Furthermore, teachers’ unions transfer large sums out of the local communities for the support of the national union administration, including monies destined for donation to leftist political agencies and leftist politicians.
A union free Douglas County School District is currently released from the stranglehold of the “Federation of Teachers Association” union, an AFL-CIO affiliate.
The stage is now set for substantial improvements in K-12 education quality, as true “Teacher Pay for Performance” may now mature to the point that every student will have a great teacher every year!!
8) Why do you think Douglas County School District didn’t get the Accredited with Distinction status?
8) Two reasons:
1) The Colorado Dept. of Education changed the criteria for the distinction — with a substantial increase in the rigor of the criteria. None of the districts in the metropolitan area have made that grade.
2) Douglas County’s educational success rate was diminished significantly by the Colorado Dept. of Education’s insistence that the approx. 3,000 students served by the “Hope On-Line” school be included in the Douglas results.
Our school district is a major partner in this project as a public service to these online students — most from outside our county, living around the state — and who are economically underprivileged and come from disadvantaged situations.
This is a very worthy cause and a good example of the caring and giving nature of the citizens of our county — and our school district folks.
9) Do you support parent school choice? Give the biggest/reason why/why not?

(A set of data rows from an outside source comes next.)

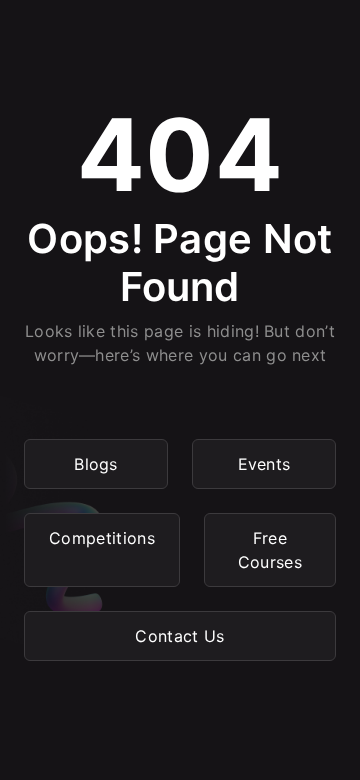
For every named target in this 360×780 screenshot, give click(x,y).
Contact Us (179, 636)
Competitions (102, 538)
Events (264, 464)
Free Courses (270, 550)
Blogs (96, 464)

9) Yes, most definitely — including a comprehensive “Choice Scholarship” (voucher system) that would allow all parents a substantial financial assistance obtained from the school district should any of our parents determine that a qualified private school setting is best for their own child. Such a parental decision may be in response to the particular characteristics and learning issues of their own child, or in response to the parents’ desire to have their child
learning in an environment that respects and promotes the values and principles they hold dear.
Parents certainly know their own children best — their characteristics, and learning styles and needs. They are best suited to determine which school setting is best for their kids and their family.

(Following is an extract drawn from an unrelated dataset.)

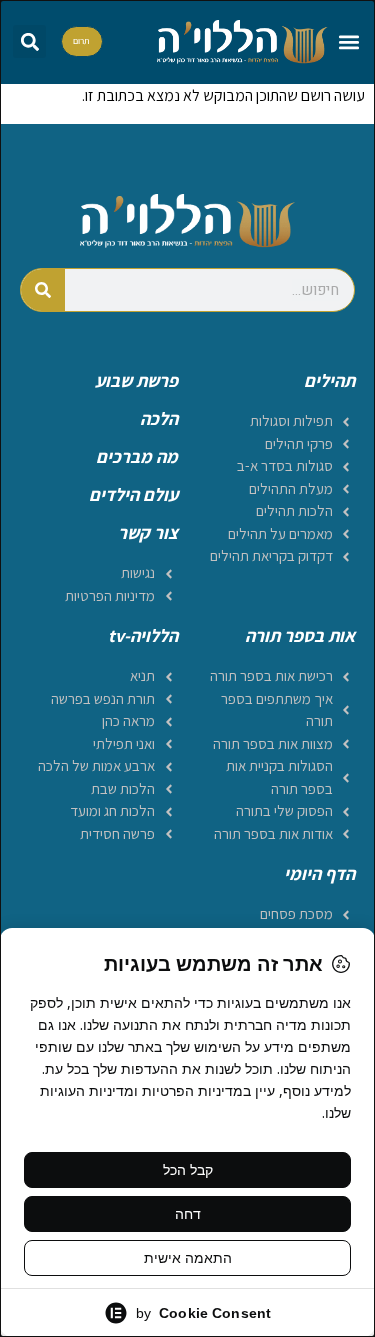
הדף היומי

Also, of great importance, the granting of such choice to our parents stimulates competition between the several categories of options available (neighborhood schools, charter schools, private schools, home schooling) and even between the individual schools in some cases — all of which I view as a positive influence for the quality of education for our children.
Although I am not a current school board member, I would like to chime in on your question # 11.
11) Why so many closed-door meetings?
As a valid comparison, I estimate that at least 60% of the meeting time of the University of Colorado Board of Regents is spent behind closed doors in “executive session”.
The Colorado “Sunshine” laws apply to the Regents, as I believe they apply to school boards. If the Regents or a school board violates these laws by discussing “policy” in private, then they are in violation. However, individual personnel issues, property issues, and issues requiring legal advice to the board by its attorney, or outside attorneys (the legal advice portion of the discussion only) is allowed and expected to be conducted in private “executive session”.
It does not alarm or surprise me that our school board has spent 50% of its time “behind closed doors”, as such discussions typically consume such significant time spent by most any public education governing board.